Elle nous ouvrit une salle basse, un peu isolée, au fond de laquelle un adolescent studieux, d'une belle tête lourde et sérieuse, écrivait ou lisait, loin du gai tumulte de la maison: c'était Victor Hugo, celui dont la plume aujourd'hui fait le charme ou l'effroi du monde.
Il avait déjà écrit cette élégie qui seyait si bien à un enfant-roi sur la mort d'un roi-enfant, Louis XVII, cette victime innocente de la brutale démagogie d'un savetier, bourreau volontaire. L'enfant-roi, sortant du sépulcre où on l'a jeté à la fosse commune, secoue son linceul et, rappelant ses souvenirs confus, s'écrie en revoyant la terre:
Où donc ai-je régné? demandait la jeune âme.
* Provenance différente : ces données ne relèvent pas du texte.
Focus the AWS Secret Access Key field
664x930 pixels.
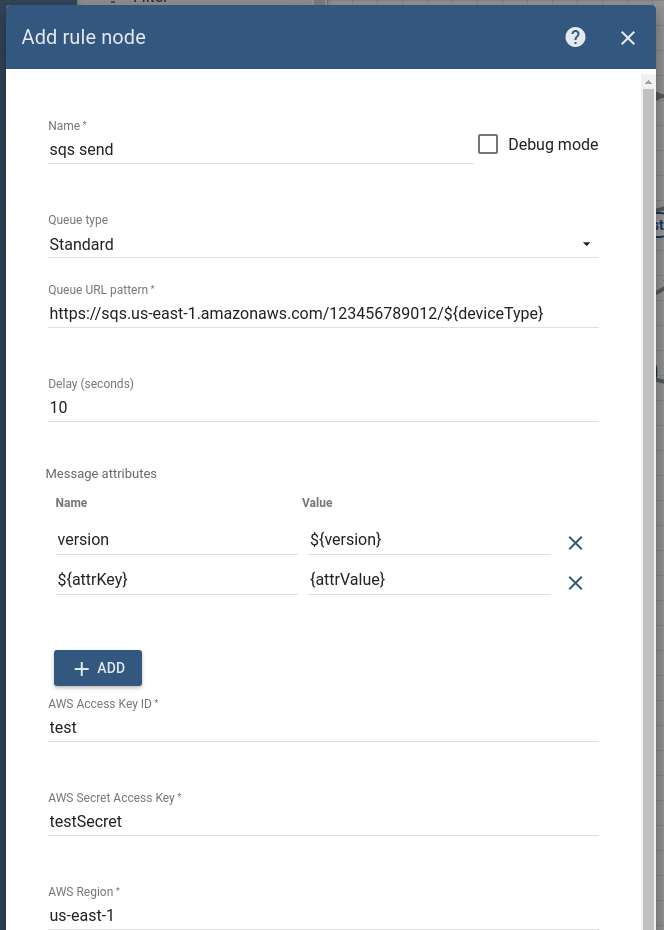point(322,822)
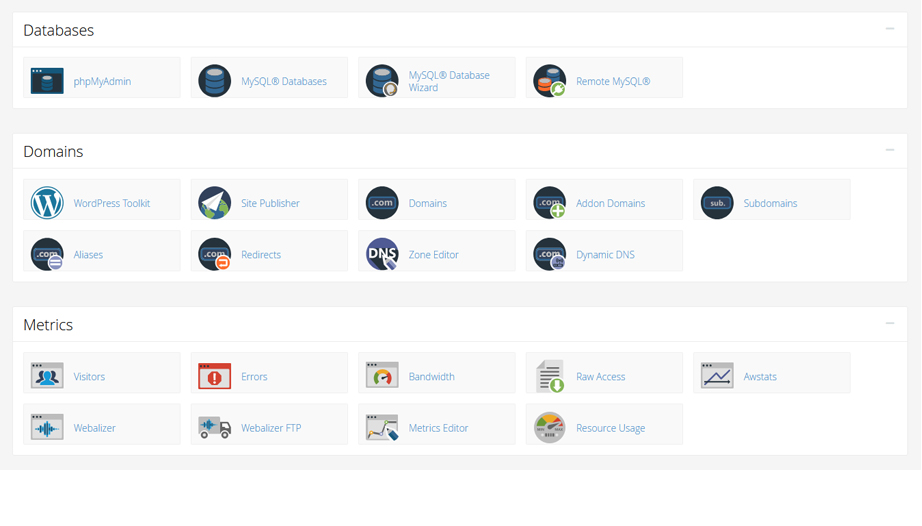922x526 pixels.
Task: Open the Awstats link
Action: (760, 377)
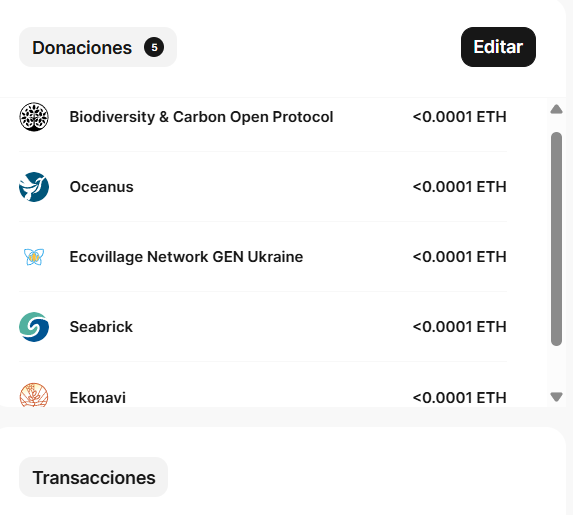This screenshot has width=573, height=515.
Task: Click the donations count badge showing 5
Action: pyautogui.click(x=154, y=47)
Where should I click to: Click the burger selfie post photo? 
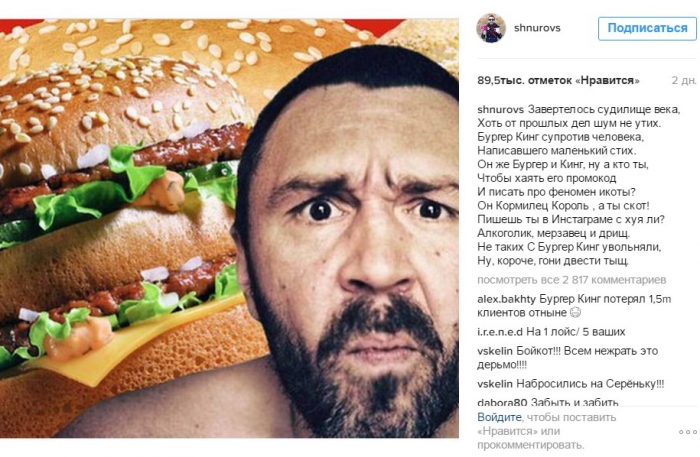tap(229, 228)
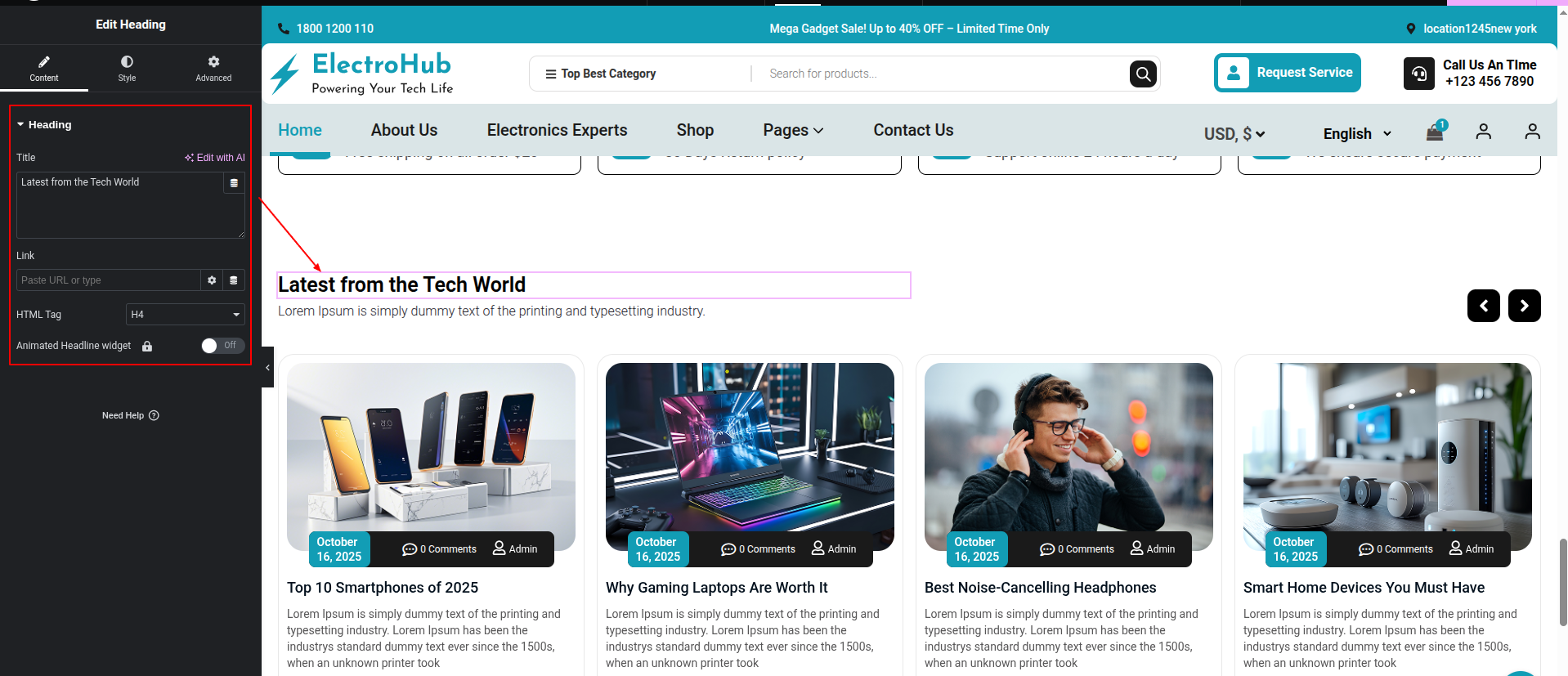Click the Need Help question icon
Image resolution: width=1568 pixels, height=676 pixels.
(x=154, y=415)
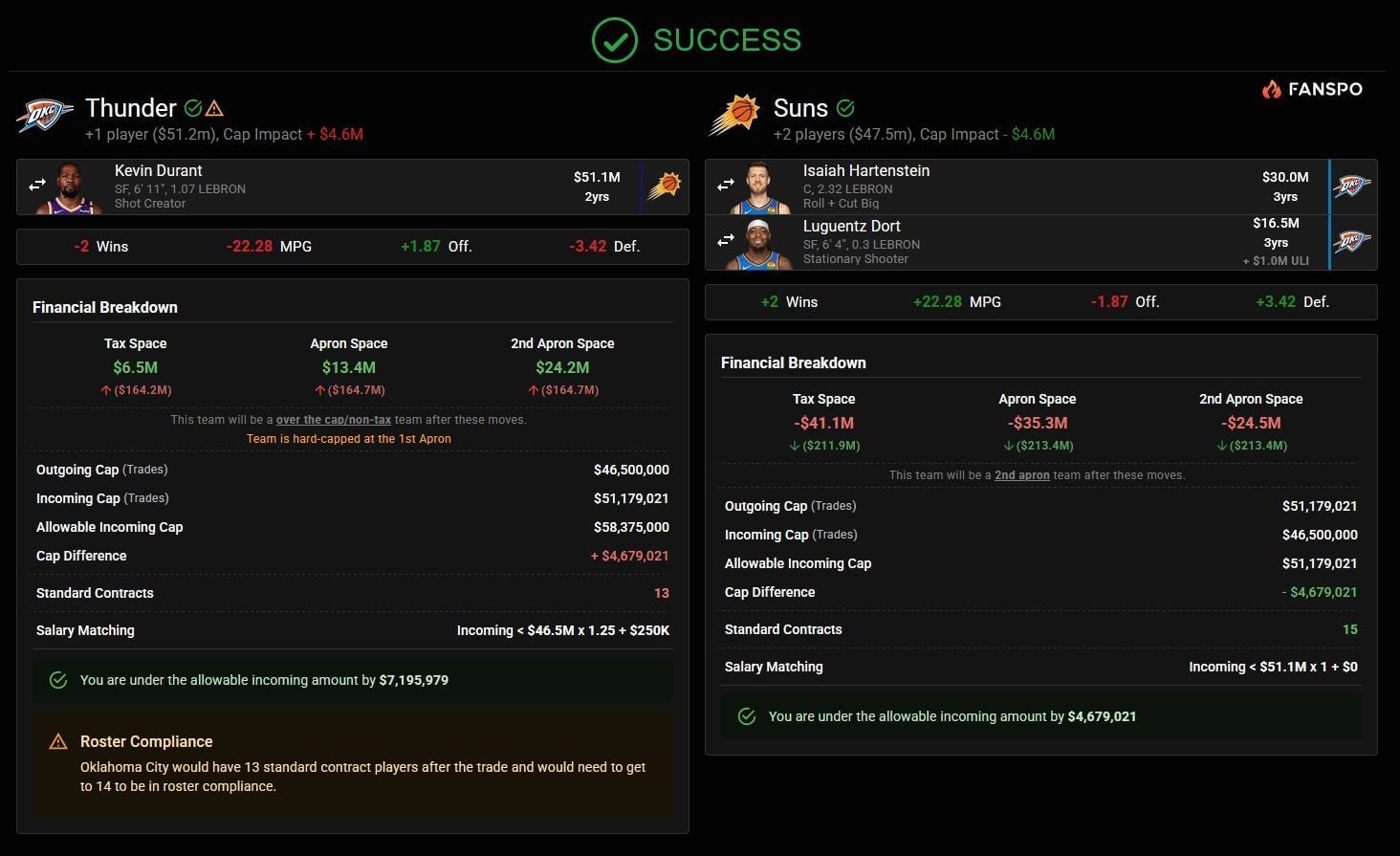Click swap arrows beside Isaiah Hartenstein
Viewport: 1400px width, 856px height.
(726, 185)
De telles inspirations étaient évidemment les pressentiments d'un grand poëte. Tout ce qui avait une âme sous un cœur quelconque en était ému.
VIII.
On peut changer de devoirs dans la vie, selon le temps, qui commande rudement aux vivants d'autres destinées qui sont des devoirs aussi, mais il ne faut pas répudier notre destinée initiale.
Les événements ont des vicissitudes, le cœur n'en a pas. Nous avons été contristés en lisant dans les Misérables un chapitre intitulé: Ce qu'on faisait en 1817. La Restauration fut notre mère; est-ce à nous de lui arracher son manteau après sa mort et de montrer sa nudité à ses ennemis pour leur donner la mauvaise joie de ses ridicules et de ses fous rires?
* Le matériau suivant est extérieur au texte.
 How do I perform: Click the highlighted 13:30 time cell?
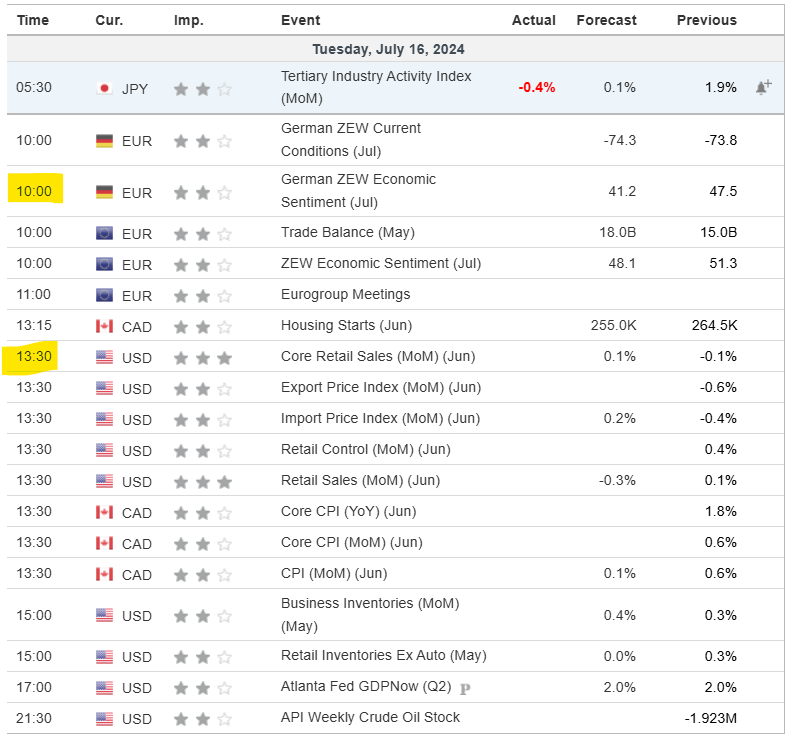click(34, 357)
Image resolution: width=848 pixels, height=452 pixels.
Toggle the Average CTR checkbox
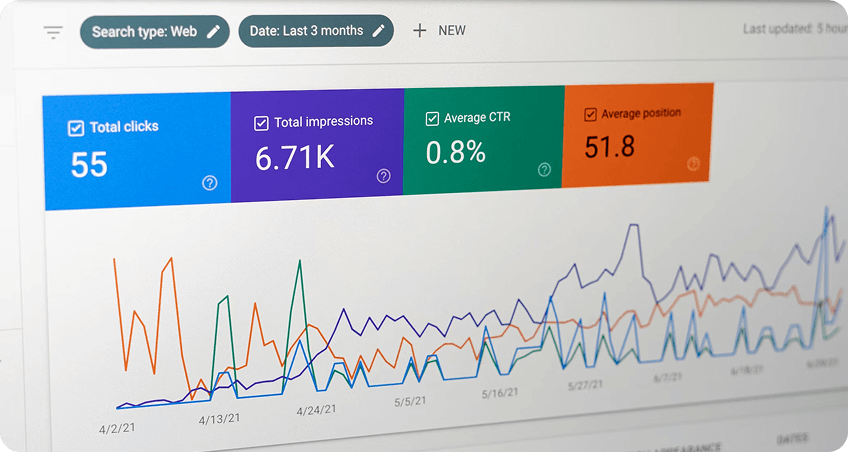[x=432, y=119]
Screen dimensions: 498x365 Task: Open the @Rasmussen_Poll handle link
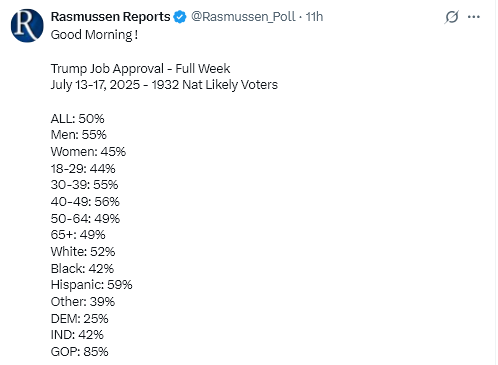click(x=243, y=17)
Non, la bienséance, même quand elle est triste, n'est pas seulement une convenance, elle est une vertu! C'est la fidélité des catastrophes; n'y manquons pas, le ridicule est le père des régicides.
Ce n'est pas à l'enfant sublime de Chateaubriand de donner le signal du rire aux hommes qui rient du malheur et de l'infirmité du vieillard.
Effacez ce chapitre: la verve moqueuse ne donne de l'esprit qu'aux méchants; le génie est bon, car il est divin.